The plaintiff in Templeton v. First Tennessee Bank, N.A., was a former loan officer for a bank in Tennessee. Templeton worked at the bank from 1986 until she resigned in 2006. During the course of her employment with the bank, Templeton lodged an internal complaint with the bank’s president that her supervisor sexually harassed her by forcibly kissing her when they shared a cab ride to their respective homes after a cocktail party at work. After Templeton complained, her supervisor began a campaign of retaliation against her by refusing to speak to her, declining to invite her to work-related functions, unplugging her phone and computer, and pouring liquid on her office chair. Ultimately, Templeton resigned in June of 2006 due the issues with her supervisor. She didn’t sue, however.
Instead, in July 2008, just over two years from her resignation, Templeton was contacted by the bank’s area manager and asked to return to the bank in a managerial position. Templeton expressed interest in the position because her former supervisor – the alleged harasser – was no longer employed by the bank. Shortly after expressing interest, however, Templeton learned that the bank president – who was the same president in place when she previously worked for the bank and complained of sexual harassment – accused her of having “issues with management” and stopped the rehiring process. Considering that to be the final straw, Templeton then decided to pursue legal action, filing suit for retaliation under Title VII and alleging that the bank’s refusal to rehire her in 2008 was due to her prior protected activity of lodging the sexual harassment complaint in 2006.
The lower court initially dismissed her claim, finding that the two year gap between her complaint and the decision not to re-hire her was too extended to establish the causal connection that is required of plaintiffs who allege retaliation. However, when Templeton pressed the issue up the legal chain, the Fourth Circuit Court of Appeals reversed the lower court, finding that it erred when it determined that too much time had elapsed between Templeton’s harassment complaint that the bank’s refusal to rehire her. Importantly, the Fourth Circuit concluded that because Templeton was retaliated against – if at all – upon the bank’s first opportunity to do so following her resignation, the two-year delay was not an impediment to finding a causal relation between the decision not to hire her in 2008 and her prior complaint in 2006.

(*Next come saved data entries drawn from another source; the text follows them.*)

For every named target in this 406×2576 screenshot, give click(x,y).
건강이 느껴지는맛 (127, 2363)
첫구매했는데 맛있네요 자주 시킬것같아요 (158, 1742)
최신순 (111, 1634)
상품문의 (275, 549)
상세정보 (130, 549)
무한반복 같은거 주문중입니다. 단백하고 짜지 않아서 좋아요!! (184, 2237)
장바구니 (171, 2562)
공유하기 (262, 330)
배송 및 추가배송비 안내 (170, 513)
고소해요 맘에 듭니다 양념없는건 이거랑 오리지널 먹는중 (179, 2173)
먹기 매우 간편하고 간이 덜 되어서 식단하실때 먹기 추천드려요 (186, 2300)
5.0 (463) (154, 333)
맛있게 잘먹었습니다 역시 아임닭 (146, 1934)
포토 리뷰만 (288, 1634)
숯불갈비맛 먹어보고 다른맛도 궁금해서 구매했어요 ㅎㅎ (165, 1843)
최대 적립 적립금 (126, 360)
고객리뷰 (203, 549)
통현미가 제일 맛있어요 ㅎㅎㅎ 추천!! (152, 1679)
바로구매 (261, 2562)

In deciding that an ex-employee may have a viable retaliation claim against a former employer based on activity which occurred while working during a prior stint with the employer several years back, the Fourth Circuit broke some new ground in the retaliation arena. Nevertheless, the important takeaway here is that employers should proceed with caution when making hiring decisions on former employees who wish to be considered for re-employment. Not only should employers engage in the usual consideration of their qualifications and suitability – much of which may probably be judged by their prior tenure – employers also should examine whether or not the employee has previously engaged in any form protected activity during their prior time with the employer. In the end, if you do reject their application, it is even more important than usual that there is a legitimate, non-retaliatory reason behind the decision, and that you have acted consistently when compared to other hiring decisions made for the same or similar positions in the past. If you do not, you’re making it very easy for the former employee to make a lawsuit very miserable for you.